Apple's commitment to privacy is a double-edged sword
Another WWDC has passed, and with it another moment where Craig Federighi failed to flourish those magnificent eyebrows and say, “Yes we know Siri is bad, so here’s that complete overhaul you’ve all been asking for.”
Apple did announce a couple of new tricks for its voice assistant that will make it appreciably more useful – especially for HomePod users. The biggest being Shortcuts, which will integrate Siri into third-party apps and offer more useful suggestions throughout the day. So Siri’s brain got a little bigger at WWDC, but it’s still far behind the competition.
Read this: Essential HomePod Siri commands
The Cupertino company didn’t give Siri the big revamp we’ve long been hoping for, and the truth is that probably won’t happen as long as it remains so committed to privacy. Apple’s decision to prioritize user privacy has become a double-edged sword. While it’s protected the company from some of the scrutiny being levied at Facebook and Google, it’s also stunted Siri’s growth and allowed competitors to leapfrog.
Google and Amazon feed your personal data into their big machine learning engines, which is one of the reasons why Assistant and Alexa have improved at a faster rate than Siri. Apple instead uses what’s known as differential privacy, whereby random noise is mixed in with the data it collects to mask individual entries. Information is collected en masse, but your personal interactions with Siri remain private to your device.
With Shortcuts, there are certainly some questions around how third-party apps may or may not be able to collect some of this data about you, but Apple’s differential stance remains unchanged, and at WWDC it doubled down on privacy with new software controls, not to mention some Facebook trash-talking.
Yet at the same time, Apple’s current aggressive hiring on Siri goes to show how important it sees it to be. Particularly interesting was news that Apple recently hired John Giannandrea, Google’s former AI chief, reportedly to close the gap between Siri and its rivals.
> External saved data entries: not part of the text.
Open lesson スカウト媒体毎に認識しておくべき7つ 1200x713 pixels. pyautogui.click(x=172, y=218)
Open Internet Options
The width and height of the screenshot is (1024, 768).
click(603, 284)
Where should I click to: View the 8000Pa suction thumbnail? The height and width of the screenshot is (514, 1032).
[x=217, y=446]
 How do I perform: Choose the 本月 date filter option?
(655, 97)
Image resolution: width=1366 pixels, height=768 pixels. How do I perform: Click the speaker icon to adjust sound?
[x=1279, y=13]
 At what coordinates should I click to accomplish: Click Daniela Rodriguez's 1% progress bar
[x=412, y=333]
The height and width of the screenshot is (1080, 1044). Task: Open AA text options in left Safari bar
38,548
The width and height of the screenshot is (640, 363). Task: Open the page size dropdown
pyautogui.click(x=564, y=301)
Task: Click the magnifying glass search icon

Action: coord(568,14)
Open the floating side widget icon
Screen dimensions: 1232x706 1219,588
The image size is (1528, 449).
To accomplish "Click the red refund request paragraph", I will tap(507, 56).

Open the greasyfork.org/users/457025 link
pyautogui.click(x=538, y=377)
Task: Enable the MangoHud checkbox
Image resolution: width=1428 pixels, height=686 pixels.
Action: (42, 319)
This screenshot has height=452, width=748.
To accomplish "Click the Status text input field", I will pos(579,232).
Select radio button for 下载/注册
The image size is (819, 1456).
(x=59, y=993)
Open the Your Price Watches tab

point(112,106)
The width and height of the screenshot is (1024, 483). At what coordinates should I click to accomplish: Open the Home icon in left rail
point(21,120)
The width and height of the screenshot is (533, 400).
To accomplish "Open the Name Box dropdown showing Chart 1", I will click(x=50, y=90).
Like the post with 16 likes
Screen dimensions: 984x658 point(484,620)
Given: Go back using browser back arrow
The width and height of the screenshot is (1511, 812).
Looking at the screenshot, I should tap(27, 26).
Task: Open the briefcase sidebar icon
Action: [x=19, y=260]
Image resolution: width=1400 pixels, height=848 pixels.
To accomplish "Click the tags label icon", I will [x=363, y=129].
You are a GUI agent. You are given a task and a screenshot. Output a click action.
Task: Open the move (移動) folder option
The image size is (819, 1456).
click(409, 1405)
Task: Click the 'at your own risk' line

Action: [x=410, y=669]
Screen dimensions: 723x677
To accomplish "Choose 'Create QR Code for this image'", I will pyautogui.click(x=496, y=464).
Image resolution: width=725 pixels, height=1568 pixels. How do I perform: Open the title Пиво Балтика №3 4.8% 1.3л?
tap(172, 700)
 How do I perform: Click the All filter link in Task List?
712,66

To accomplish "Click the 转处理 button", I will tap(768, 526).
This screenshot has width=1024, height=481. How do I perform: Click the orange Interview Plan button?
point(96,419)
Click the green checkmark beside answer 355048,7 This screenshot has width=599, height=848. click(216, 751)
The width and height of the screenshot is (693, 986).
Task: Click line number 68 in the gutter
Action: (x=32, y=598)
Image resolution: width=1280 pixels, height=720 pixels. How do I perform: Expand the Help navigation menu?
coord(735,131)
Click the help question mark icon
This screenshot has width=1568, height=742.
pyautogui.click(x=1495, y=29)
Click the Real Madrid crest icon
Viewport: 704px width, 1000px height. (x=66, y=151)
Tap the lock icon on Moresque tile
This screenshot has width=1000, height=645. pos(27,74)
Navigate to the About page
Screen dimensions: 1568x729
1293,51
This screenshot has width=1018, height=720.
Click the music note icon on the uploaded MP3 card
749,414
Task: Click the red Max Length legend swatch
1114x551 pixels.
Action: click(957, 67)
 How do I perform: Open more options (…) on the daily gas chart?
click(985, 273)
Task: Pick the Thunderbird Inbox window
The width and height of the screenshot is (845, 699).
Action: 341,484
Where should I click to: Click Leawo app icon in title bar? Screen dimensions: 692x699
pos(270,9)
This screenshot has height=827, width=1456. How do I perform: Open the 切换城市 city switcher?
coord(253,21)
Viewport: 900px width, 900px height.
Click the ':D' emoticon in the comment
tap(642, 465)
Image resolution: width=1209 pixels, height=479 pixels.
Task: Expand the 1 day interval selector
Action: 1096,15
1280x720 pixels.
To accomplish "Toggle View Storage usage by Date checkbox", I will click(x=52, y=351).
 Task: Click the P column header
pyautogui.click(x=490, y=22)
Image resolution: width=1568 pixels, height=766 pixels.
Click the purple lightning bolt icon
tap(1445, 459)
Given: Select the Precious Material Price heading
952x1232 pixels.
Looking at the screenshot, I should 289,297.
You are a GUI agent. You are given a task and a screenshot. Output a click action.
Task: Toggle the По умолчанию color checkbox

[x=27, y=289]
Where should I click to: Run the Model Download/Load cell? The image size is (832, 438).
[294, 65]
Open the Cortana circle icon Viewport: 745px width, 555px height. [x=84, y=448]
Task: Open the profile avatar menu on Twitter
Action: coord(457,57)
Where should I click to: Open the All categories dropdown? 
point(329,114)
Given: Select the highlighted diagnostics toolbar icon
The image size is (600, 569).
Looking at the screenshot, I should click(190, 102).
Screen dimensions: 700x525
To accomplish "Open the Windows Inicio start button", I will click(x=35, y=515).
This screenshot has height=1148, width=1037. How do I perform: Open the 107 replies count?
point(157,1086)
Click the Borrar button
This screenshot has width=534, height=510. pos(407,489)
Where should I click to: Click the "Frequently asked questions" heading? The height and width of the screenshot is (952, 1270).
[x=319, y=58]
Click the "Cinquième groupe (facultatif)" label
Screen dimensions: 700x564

That’d be quite the challenge for Giannandrea, and things may get trickier as Apple tries to find this balance between privacy and progress with Siri.
The question is, how much does it matter that Apple is behind? When you’re one of the world’s biggest smartphone makers, you certainly have some time to play with. It will take time, but maintaining a positive stance on privacy will pay its own dividends. Yes, it can be easy to be cynical when Apple gets on stage and talks about wanting to protect your privacy, but this will matter in the long run.
Siri is getting on seven years old, but it’s time to stop hoping for an overnight miracle. This looks like it’s going to be a marathon, not a sprint.